Rows:
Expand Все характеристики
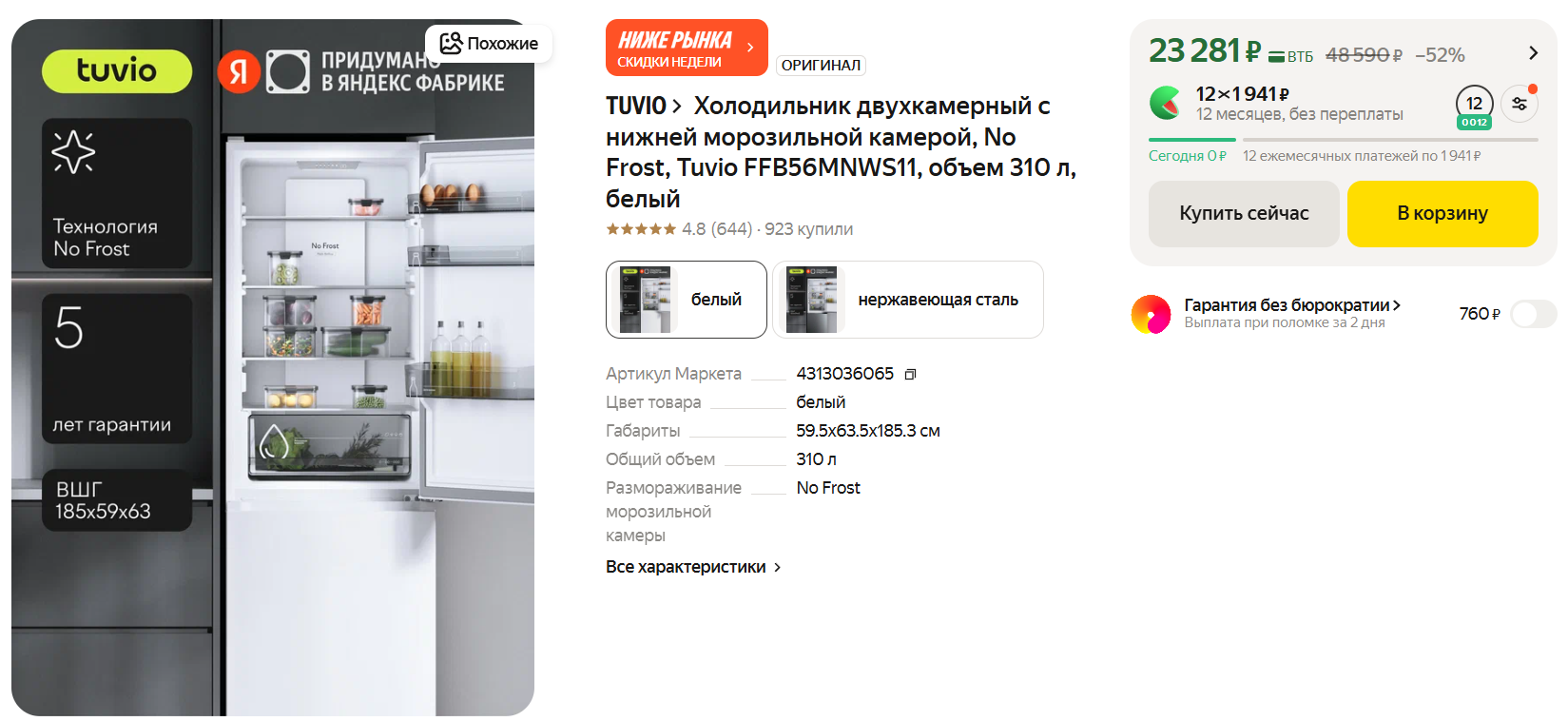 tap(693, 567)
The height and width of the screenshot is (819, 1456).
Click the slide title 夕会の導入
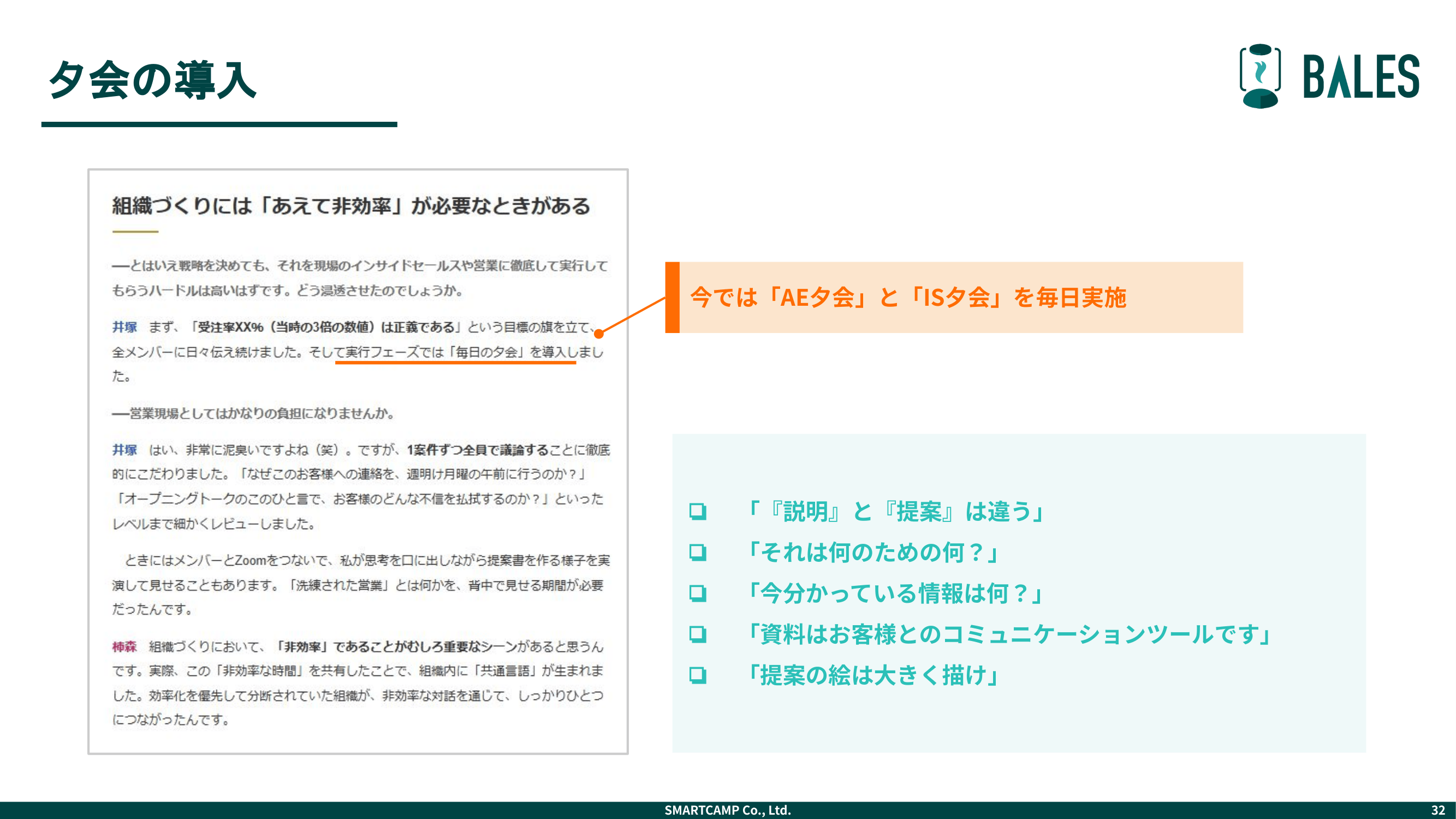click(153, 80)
---
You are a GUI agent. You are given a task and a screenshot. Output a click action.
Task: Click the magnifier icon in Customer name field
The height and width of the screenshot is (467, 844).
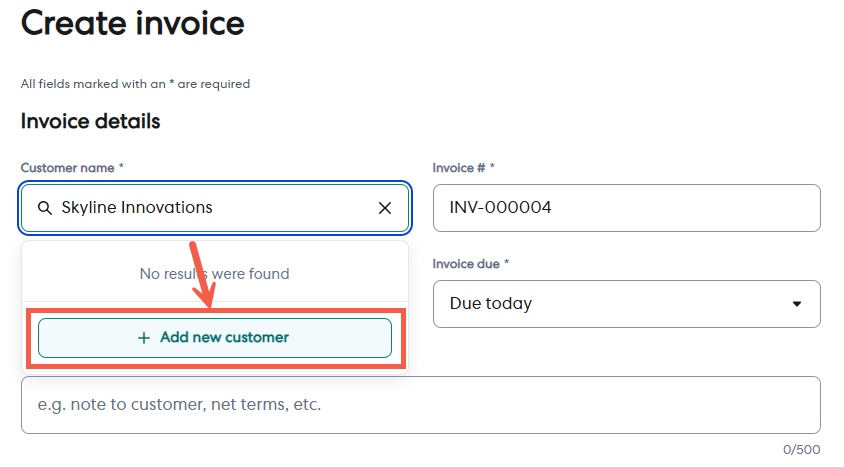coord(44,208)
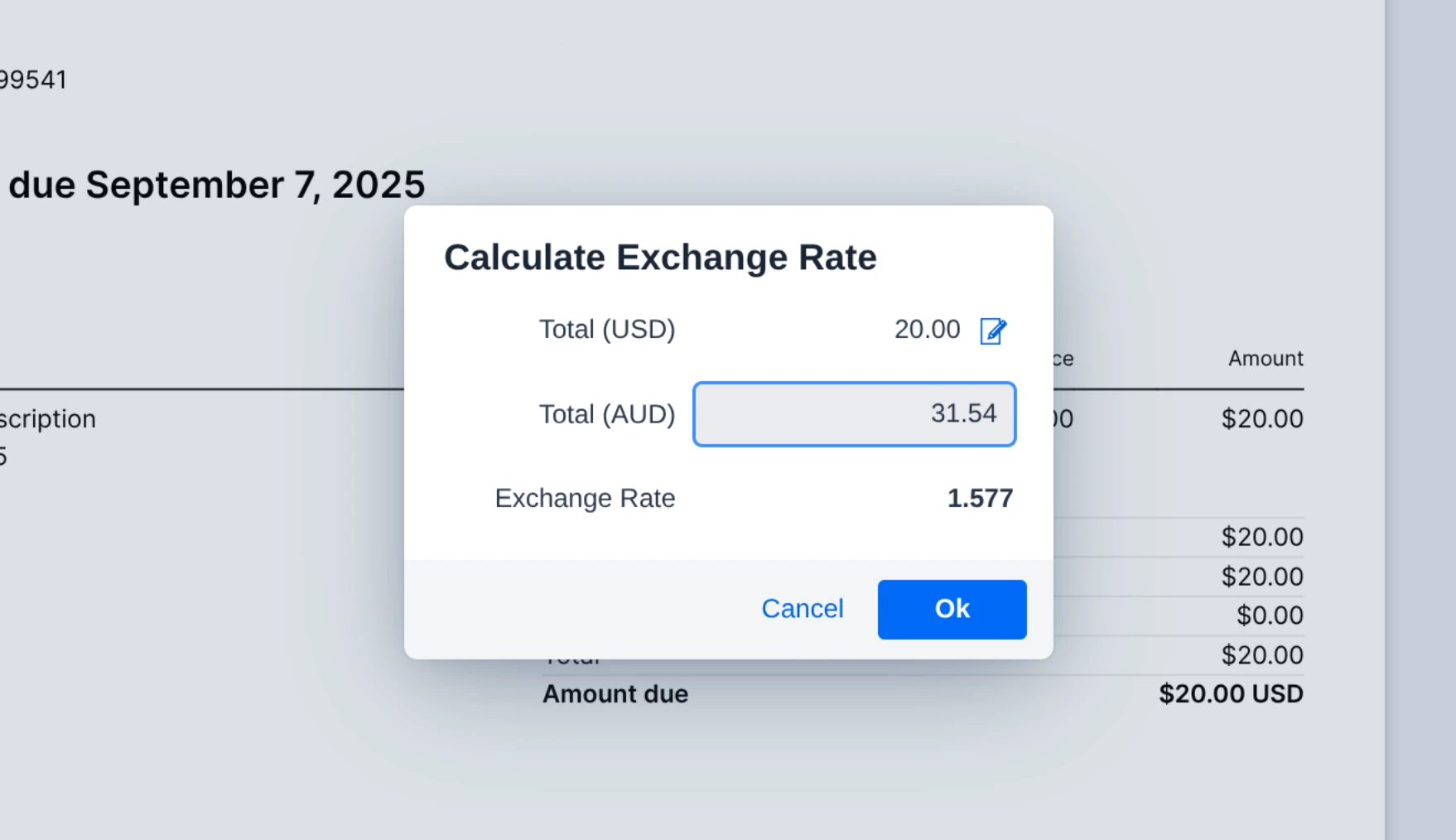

Aim:
Swap "slide title" for "slide heading" in the records from the line with "Expand Все характеристики" up to and including the line with "click(153, 80)", leaving everything else unchanged. Give only those lines, without the pictures.

Solved problem:
Expand Все характеристики
 tap(693, 567)
The height and width of the screenshot is (819, 1456).
Click the slide heading 夕会の導入
click(153, 80)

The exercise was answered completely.